◆ **WHAT YOU ARE ASKED TO DO**
Copy the data below word for word, line by line, and leave out the pictures.
start
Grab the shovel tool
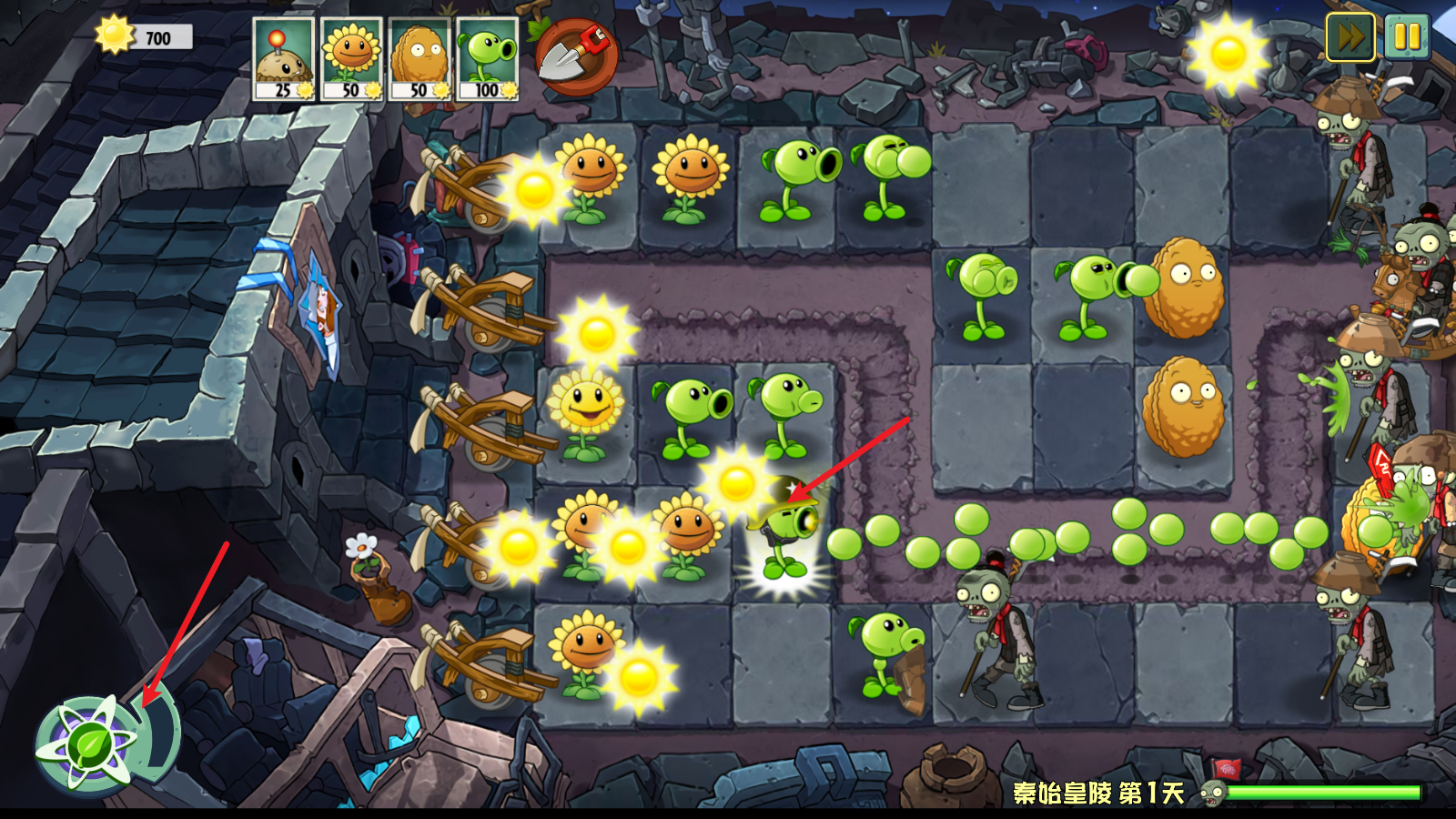Screen dimensions: 1456x819 (575, 56)
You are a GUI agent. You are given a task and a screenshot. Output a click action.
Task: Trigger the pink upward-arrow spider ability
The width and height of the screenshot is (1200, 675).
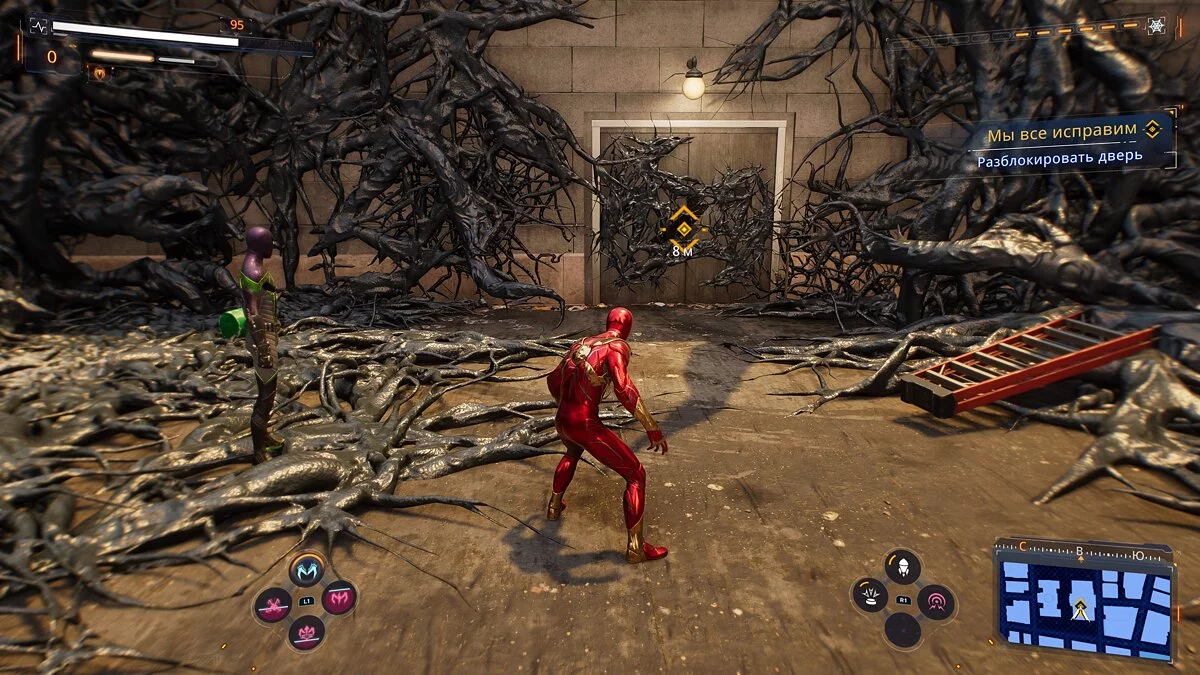coord(306,632)
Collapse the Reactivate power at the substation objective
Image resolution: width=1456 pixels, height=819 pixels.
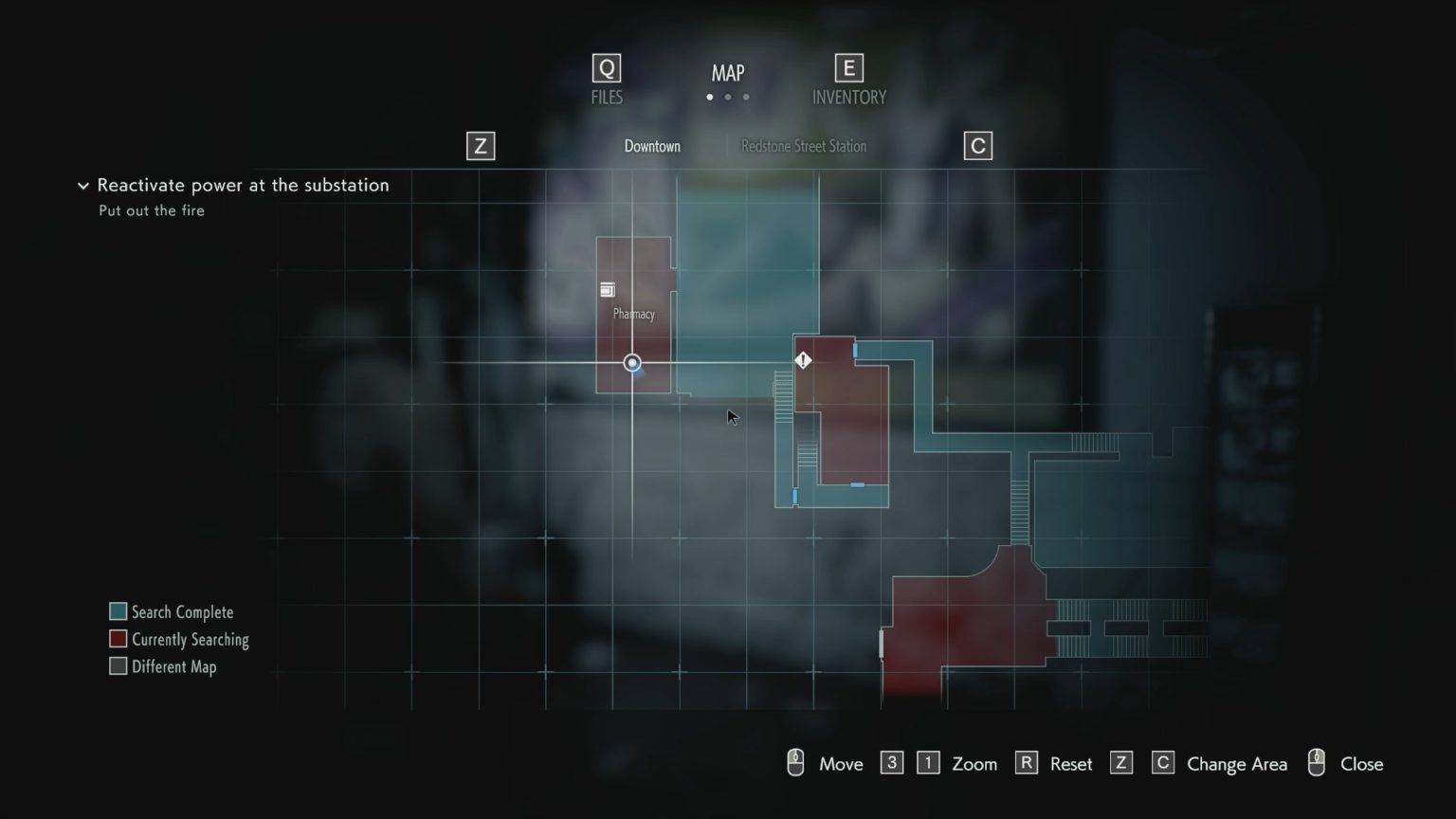(x=82, y=186)
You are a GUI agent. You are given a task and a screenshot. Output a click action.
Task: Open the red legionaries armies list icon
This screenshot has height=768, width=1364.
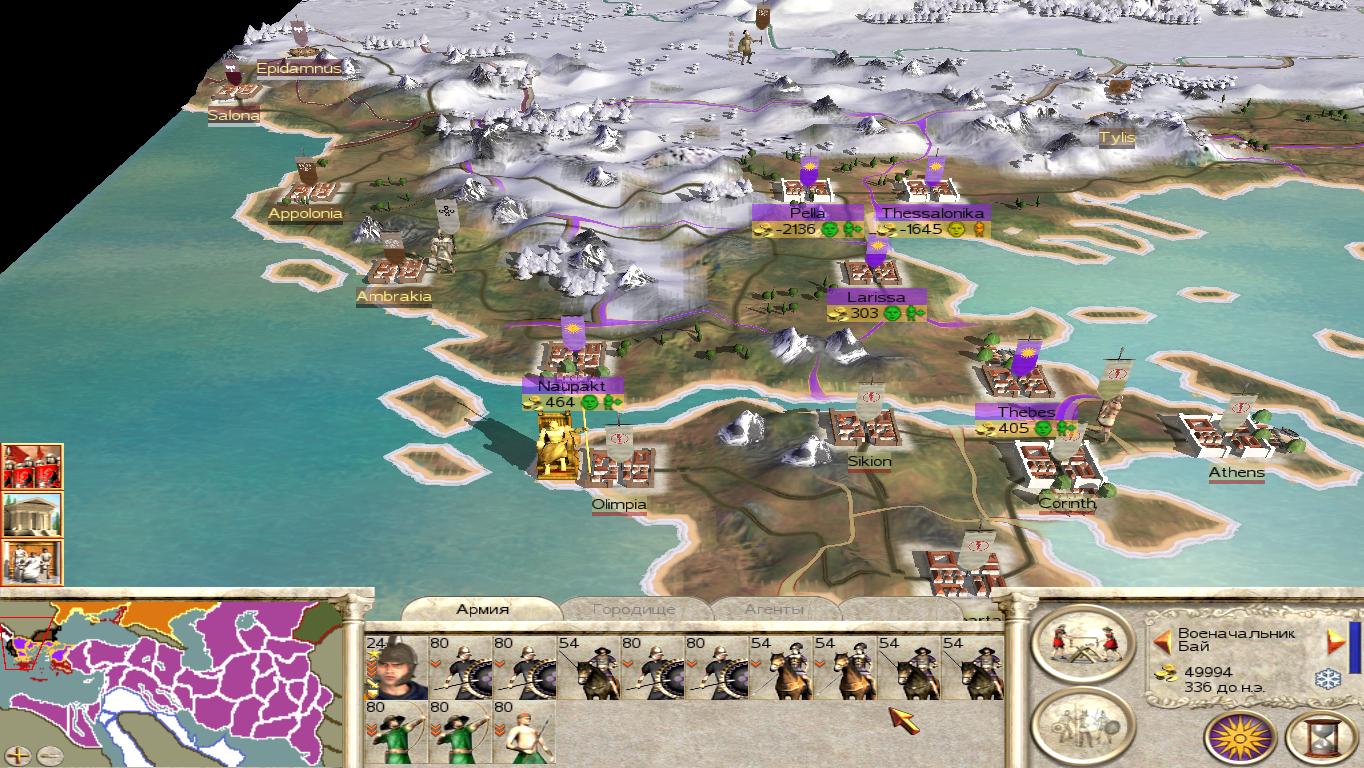(x=32, y=467)
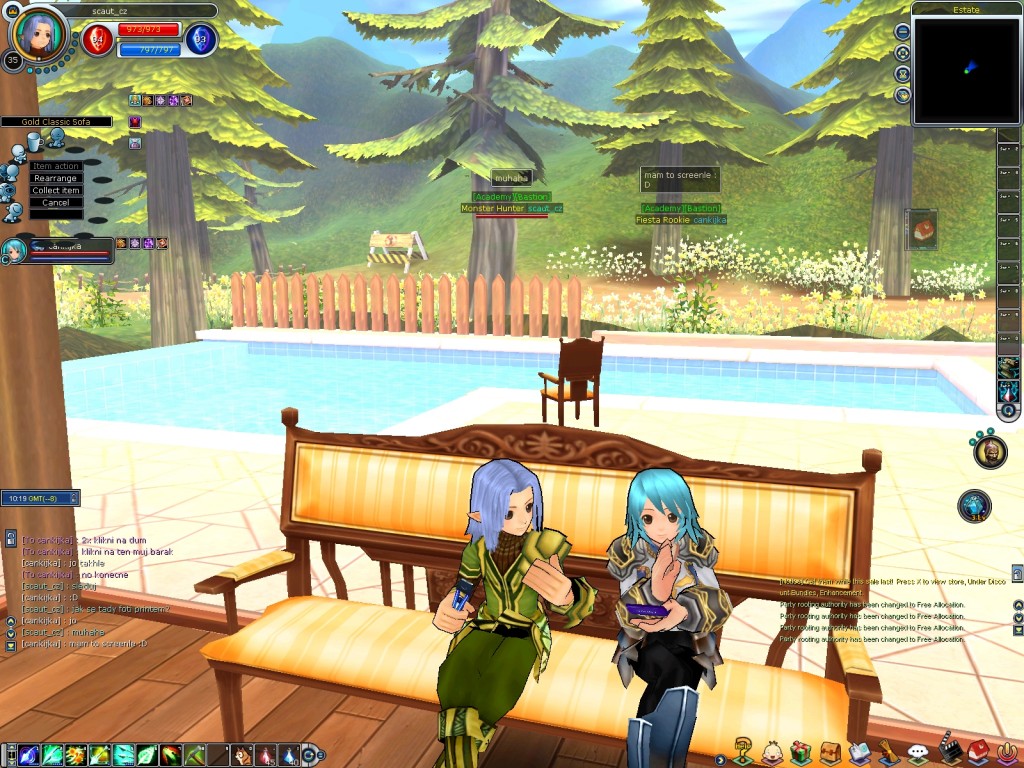Open the brown inventory bag
This screenshot has height=768, width=1024.
pos(829,752)
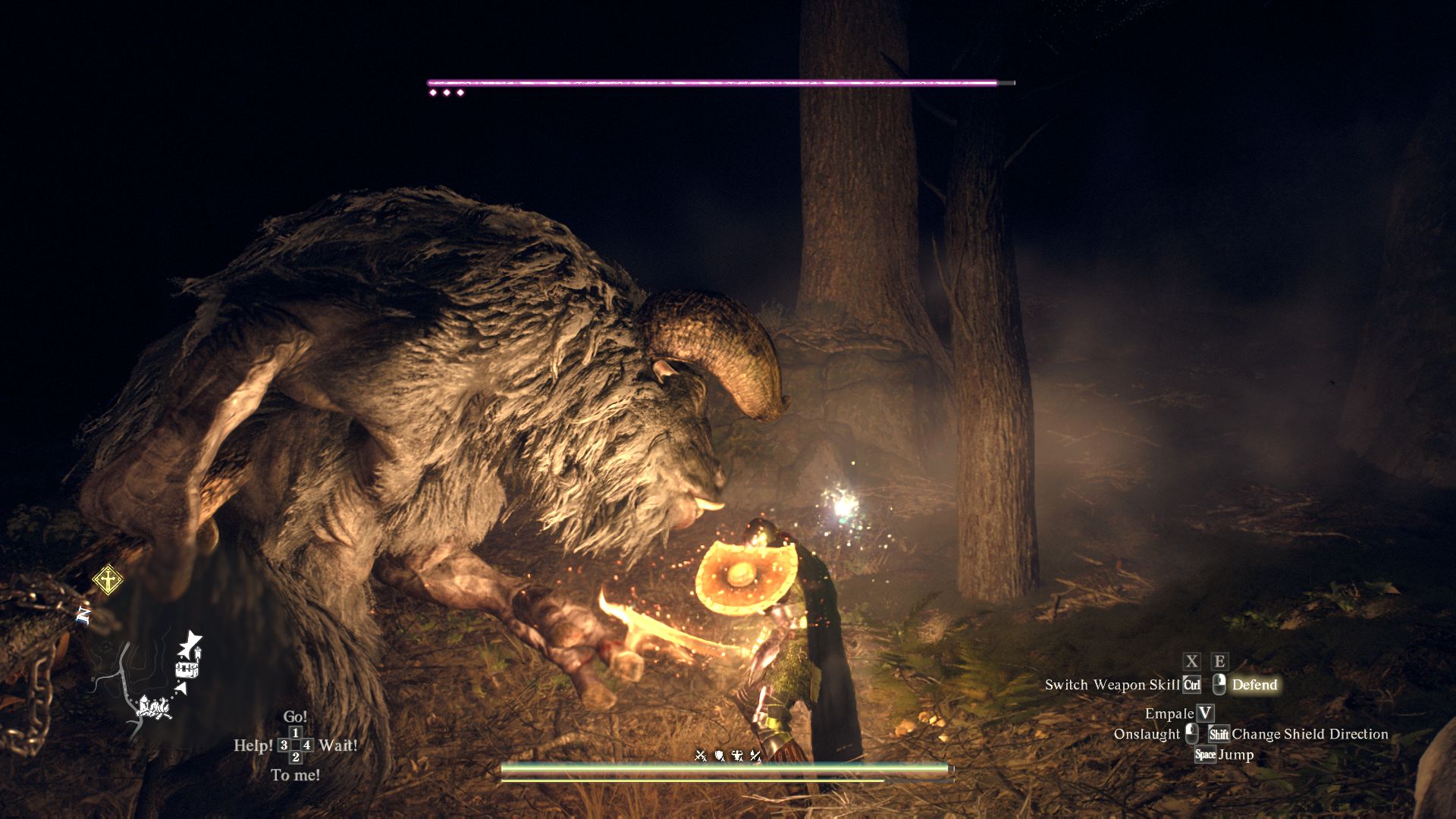
Task: Select the treasure chest marker on minimap
Action: (187, 669)
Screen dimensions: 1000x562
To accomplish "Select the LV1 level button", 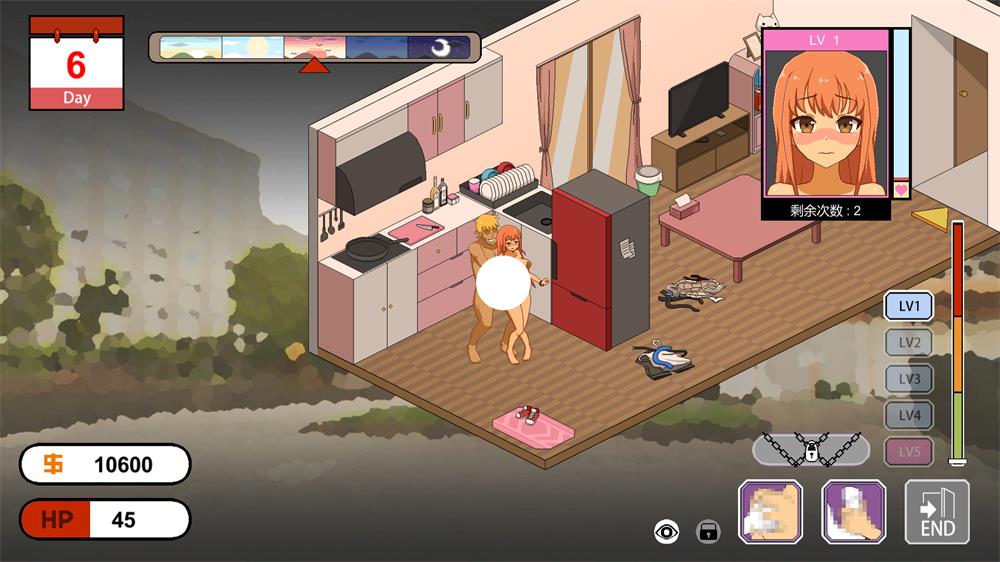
end
◆ **THE COMPLETED TASK**
Grab the shovel tool
Screen dimensions: 1456x819 (575, 56)
You are a GUI agent. You are given a task and a screenshot. Output a click action.
Task: Trigger the pink upward-arrow spider ability
The width and height of the screenshot is (1200, 675).
coord(306,632)
Collapse the Reactivate power at the substation objective
Image resolution: width=1456 pixels, height=819 pixels.
(x=82, y=186)
You are a GUI agent. You are given a task and a screenshot. Output a click action.
Task: Open the red legionaries armies list icon
This screenshot has height=768, width=1364.
(x=32, y=467)
Open the brown inventory bag
This screenshot has height=768, width=1024.
pos(829,752)
Task: Select the treasure chest marker on minimap
Action: (187, 669)
Screen dimensions: 1000x562
To accomplish "Select the LV1 level button", 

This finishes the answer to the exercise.